1. If you’re in poverty, don’t allow shame to bog you down. There are many others currently in your situation. Your financial woes may not be your fault whatsoever. Though you should certainly try to uplift yourself out of poverty, please don’t allow pride to diminish your opportunity to be a beneficiary of welfare or the various chesed outlets, as you search for a viable parnasa. We pray to provide our families with dignity, but, Heaven forefend, if they are not provided for whatsoever, the repercussions can be tragic.

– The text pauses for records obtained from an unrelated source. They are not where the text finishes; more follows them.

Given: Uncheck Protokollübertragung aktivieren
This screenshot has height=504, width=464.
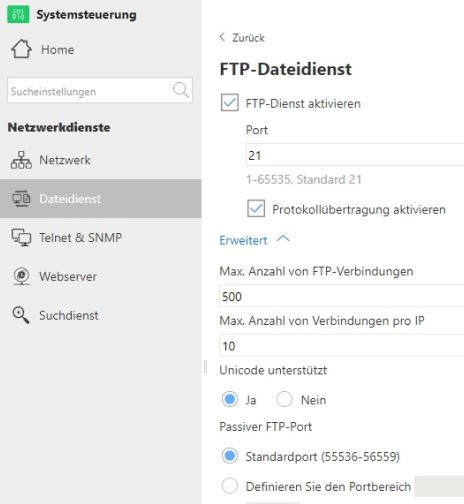Looking at the screenshot, I should [256, 209].
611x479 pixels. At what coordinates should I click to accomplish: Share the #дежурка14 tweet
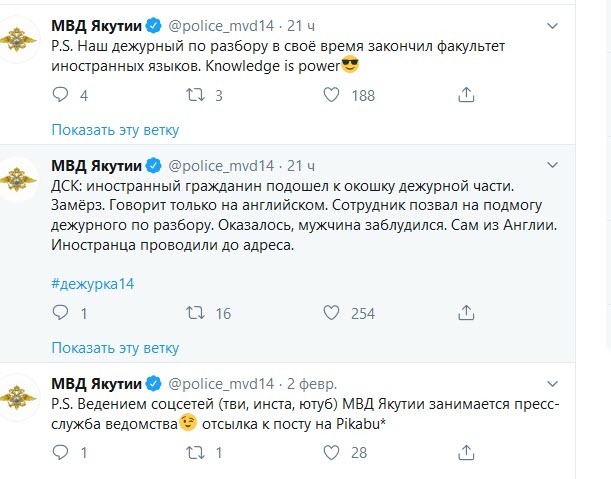465,313
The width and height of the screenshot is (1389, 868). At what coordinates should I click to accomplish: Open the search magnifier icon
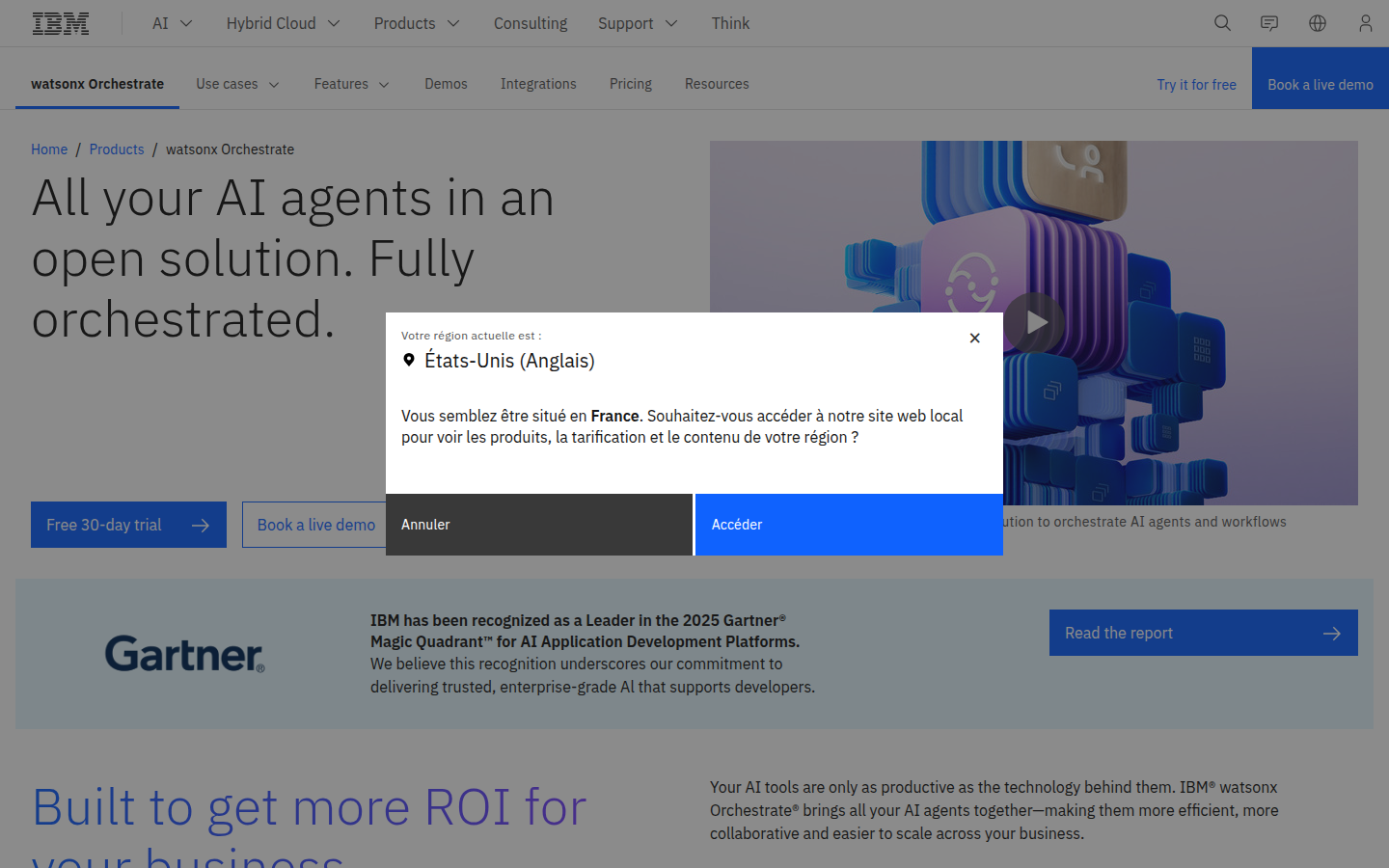pos(1222,23)

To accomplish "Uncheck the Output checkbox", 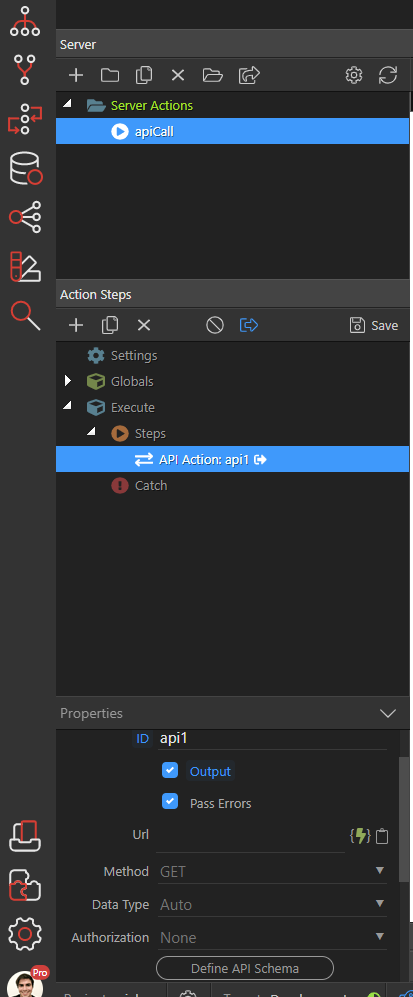I will click(x=170, y=771).
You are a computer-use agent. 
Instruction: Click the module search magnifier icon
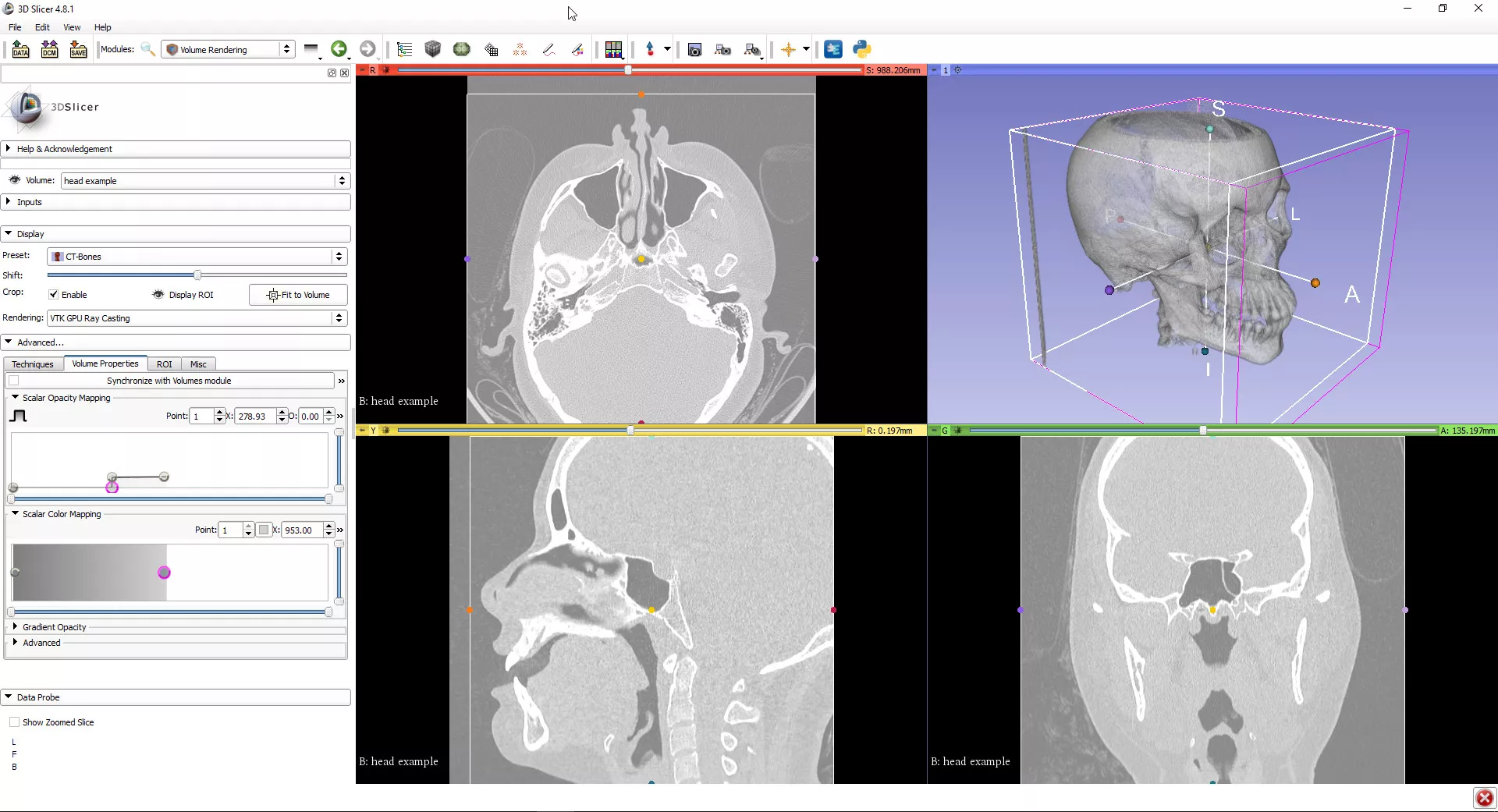(x=147, y=50)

2. If you’re a child of parents in poverty, or of parents struggling not to fall into poverty, be considerate. Your parents’ love for you ought to be appreciated and cherished more than any materialistic pleasure that they can ever give you. Please don’t make requests of your parents that you know they will have to deny you with broken hearts. Expensive seminaries, weddings, Bar mitzvas and clothing may G-D forbid cause harm to your family more than any temporary gratification that it may give you at the moment.
If your parents are making ends meet nicely, thank Hashem and pray for these brochos to only flow continuously. Show compassion and empathy to your friends who are not so lucky to be as well taken care of.
3. If you’re making parnasa, please consider helping others whenever you can. Perhaps you can invite families for Shabbos that otherwise would have a bare table. Present your benevolence in a way that the beneficiary would never feel he is a recipient. Use your own imagination to determine where you can be of assistance, for if your heart truly aches for them, you will figure out ways to alleviate their suffering.
4. Perhaps the worst part of poverty is the demoralization it causes to a person. Show people that you care. There is no need for the checkout line at the grocery store to be more silent than a library. Take the initiative to ask the person near you that may be two social tiers ‘beneath you’, how things are going. This sacrifice of so called self dignity may uplift him more than you ever know. Offer someone a ride, stop people in the street to inquire of the welfare of their children and families. This won’t bring cash flow to their barren accounts, but it can cause a surge of self worth in a person barren of any self esteem. The Baal Shem Tov’s drive was precisely to uplift a generation of broken Jews who’ve fallen through the cracks.
5. To the people of Crown Heights: Consider belonging to a satellite community, i.e. the Shuls throughout, which make up the greater Crown Heights community. It’s hard for community members to look after each other if they are unaware of each other’s existence. Make sure that you belong!
May we all merit to have an abundance of blessings of health, wealth and family.